▶ [Required action] Among the entries below, find the line with "This screenshot has height=446, width=757.", then quote it and each following line up to and including the line with "Given: Collapse sidebar with Hide navigation", and nothing else.

▼

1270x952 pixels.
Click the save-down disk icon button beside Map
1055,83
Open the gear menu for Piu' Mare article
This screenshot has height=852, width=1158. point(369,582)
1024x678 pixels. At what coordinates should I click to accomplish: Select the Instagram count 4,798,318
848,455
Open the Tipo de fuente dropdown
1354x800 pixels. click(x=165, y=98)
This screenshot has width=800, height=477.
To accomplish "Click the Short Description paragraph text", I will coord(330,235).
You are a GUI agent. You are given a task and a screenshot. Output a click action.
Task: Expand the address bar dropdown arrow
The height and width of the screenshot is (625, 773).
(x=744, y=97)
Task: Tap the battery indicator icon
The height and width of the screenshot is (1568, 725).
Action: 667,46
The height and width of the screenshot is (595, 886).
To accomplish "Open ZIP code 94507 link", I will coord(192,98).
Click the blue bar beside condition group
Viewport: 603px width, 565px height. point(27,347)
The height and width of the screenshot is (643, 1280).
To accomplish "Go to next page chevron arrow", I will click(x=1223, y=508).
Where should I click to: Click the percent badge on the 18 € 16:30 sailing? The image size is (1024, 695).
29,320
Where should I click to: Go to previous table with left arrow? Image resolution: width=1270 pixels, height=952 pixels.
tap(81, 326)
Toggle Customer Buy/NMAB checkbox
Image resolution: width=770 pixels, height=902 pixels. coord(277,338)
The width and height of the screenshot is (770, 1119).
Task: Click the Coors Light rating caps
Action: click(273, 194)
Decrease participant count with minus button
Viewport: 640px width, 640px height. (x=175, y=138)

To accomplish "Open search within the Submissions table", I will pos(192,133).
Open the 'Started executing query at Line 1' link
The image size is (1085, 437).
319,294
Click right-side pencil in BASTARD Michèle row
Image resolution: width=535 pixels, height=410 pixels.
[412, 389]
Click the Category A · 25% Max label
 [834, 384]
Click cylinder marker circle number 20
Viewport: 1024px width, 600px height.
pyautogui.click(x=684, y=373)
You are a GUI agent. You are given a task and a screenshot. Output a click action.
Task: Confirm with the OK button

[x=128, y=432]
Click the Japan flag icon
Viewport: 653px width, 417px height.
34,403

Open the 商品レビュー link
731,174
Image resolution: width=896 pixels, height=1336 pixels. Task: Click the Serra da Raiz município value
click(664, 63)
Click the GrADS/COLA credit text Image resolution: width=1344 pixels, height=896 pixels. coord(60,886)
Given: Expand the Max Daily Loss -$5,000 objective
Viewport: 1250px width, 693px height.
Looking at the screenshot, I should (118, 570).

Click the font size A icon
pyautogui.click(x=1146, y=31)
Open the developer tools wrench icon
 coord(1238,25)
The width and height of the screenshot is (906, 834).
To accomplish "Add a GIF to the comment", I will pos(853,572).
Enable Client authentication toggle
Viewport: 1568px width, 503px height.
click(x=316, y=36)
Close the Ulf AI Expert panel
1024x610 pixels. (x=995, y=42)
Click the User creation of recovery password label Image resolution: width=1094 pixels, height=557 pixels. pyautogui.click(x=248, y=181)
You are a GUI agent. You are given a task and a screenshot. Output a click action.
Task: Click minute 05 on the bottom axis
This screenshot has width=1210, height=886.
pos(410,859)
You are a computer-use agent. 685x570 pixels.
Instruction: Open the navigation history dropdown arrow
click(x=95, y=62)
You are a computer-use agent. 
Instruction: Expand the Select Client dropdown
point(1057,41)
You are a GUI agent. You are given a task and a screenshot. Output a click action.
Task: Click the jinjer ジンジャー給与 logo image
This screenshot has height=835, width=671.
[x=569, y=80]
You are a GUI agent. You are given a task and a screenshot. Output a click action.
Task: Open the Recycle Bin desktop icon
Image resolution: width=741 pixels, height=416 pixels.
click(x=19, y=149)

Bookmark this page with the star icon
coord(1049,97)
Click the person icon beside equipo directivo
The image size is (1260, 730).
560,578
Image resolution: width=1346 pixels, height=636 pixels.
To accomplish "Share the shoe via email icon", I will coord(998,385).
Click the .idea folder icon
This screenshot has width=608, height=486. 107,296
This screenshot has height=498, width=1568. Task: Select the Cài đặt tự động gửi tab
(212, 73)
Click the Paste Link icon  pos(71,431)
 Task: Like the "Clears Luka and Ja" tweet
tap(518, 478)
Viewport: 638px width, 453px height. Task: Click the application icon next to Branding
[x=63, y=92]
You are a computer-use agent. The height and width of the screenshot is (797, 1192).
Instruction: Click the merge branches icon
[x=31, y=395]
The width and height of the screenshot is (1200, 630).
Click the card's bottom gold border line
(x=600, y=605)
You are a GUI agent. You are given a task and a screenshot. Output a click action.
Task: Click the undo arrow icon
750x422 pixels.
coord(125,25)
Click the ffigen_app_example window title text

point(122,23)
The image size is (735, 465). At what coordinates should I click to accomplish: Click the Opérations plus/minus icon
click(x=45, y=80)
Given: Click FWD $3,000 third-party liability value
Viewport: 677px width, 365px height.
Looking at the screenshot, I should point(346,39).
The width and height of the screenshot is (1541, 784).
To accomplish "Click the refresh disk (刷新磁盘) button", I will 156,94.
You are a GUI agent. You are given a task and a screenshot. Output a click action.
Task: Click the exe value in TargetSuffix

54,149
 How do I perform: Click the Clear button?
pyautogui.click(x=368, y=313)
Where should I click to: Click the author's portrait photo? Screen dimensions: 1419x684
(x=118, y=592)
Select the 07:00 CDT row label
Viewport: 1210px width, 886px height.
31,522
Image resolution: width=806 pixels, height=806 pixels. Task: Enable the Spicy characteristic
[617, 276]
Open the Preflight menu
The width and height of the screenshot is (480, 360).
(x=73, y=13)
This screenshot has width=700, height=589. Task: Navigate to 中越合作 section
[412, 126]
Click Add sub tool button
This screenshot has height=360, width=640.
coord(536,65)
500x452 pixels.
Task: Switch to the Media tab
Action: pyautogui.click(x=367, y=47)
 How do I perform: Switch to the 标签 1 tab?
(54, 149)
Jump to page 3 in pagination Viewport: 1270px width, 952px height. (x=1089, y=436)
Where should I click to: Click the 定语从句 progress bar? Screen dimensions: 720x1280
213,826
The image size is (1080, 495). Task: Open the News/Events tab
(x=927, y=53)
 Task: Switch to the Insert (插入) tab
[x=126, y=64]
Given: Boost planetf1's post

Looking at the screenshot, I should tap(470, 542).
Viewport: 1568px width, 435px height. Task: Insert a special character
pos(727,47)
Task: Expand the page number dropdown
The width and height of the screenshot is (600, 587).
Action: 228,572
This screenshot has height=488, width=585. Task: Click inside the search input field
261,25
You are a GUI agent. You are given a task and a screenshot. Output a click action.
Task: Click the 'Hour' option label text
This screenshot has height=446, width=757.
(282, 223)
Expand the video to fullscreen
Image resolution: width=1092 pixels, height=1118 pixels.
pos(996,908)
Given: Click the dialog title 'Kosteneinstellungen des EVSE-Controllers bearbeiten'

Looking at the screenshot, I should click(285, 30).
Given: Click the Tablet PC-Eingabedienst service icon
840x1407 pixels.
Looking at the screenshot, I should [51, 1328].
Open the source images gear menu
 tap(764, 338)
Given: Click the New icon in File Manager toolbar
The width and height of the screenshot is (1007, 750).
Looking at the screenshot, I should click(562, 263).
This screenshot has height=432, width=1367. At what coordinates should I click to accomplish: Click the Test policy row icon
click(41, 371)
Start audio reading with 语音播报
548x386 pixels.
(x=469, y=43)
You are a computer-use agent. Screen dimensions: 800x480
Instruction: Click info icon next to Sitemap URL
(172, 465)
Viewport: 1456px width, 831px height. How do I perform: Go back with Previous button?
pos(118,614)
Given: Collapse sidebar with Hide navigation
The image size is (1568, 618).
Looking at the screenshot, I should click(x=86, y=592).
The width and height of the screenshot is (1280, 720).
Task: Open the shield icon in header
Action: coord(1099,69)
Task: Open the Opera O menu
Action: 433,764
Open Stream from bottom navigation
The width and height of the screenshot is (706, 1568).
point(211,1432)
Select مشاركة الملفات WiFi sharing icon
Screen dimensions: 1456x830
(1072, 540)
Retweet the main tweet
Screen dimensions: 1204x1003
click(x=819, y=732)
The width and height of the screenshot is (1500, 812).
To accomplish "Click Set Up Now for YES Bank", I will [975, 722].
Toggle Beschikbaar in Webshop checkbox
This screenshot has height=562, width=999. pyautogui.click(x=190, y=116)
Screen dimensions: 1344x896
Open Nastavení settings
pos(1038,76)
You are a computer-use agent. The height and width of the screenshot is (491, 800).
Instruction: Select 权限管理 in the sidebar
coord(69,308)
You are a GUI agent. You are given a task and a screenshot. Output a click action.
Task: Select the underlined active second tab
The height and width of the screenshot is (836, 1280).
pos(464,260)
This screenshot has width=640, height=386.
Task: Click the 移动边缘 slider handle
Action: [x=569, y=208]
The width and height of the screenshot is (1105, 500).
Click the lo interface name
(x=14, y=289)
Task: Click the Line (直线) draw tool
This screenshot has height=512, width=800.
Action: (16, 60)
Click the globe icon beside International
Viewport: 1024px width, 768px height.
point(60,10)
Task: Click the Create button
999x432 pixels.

▲

▶ [Answer section]
This screenshot has height=446, width=757.
(282, 223)
Expand the video to fullscreen
Image resolution: width=1092 pixels, height=1118 pixels.
pos(996,908)
Given: Click the dialog title 'Kosteneinstellungen des EVSE-Controllers bearbeiten'

Looking at the screenshot, I should click(285, 30).
Given: Click the Tablet PC-Eingabedienst service icon
840x1407 pixels.
Looking at the screenshot, I should [51, 1328].
Open the source images gear menu
 tap(764, 338)
Given: Click the New icon in File Manager toolbar
The width and height of the screenshot is (1007, 750).
Looking at the screenshot, I should click(562, 263).
This screenshot has height=432, width=1367. At what coordinates should I click to accomplish: Click the Test policy row icon
click(41, 371)
Start audio reading with 语音播报
548x386 pixels.
(x=469, y=43)
You are a computer-use agent. Screen dimensions: 800x480
Instruction: Click info icon next to Sitemap URL
(172, 465)
Viewport: 1456px width, 831px height. How do I perform: Go back with Previous button?
pos(118,614)
Given: Collapse sidebar with Hide navigation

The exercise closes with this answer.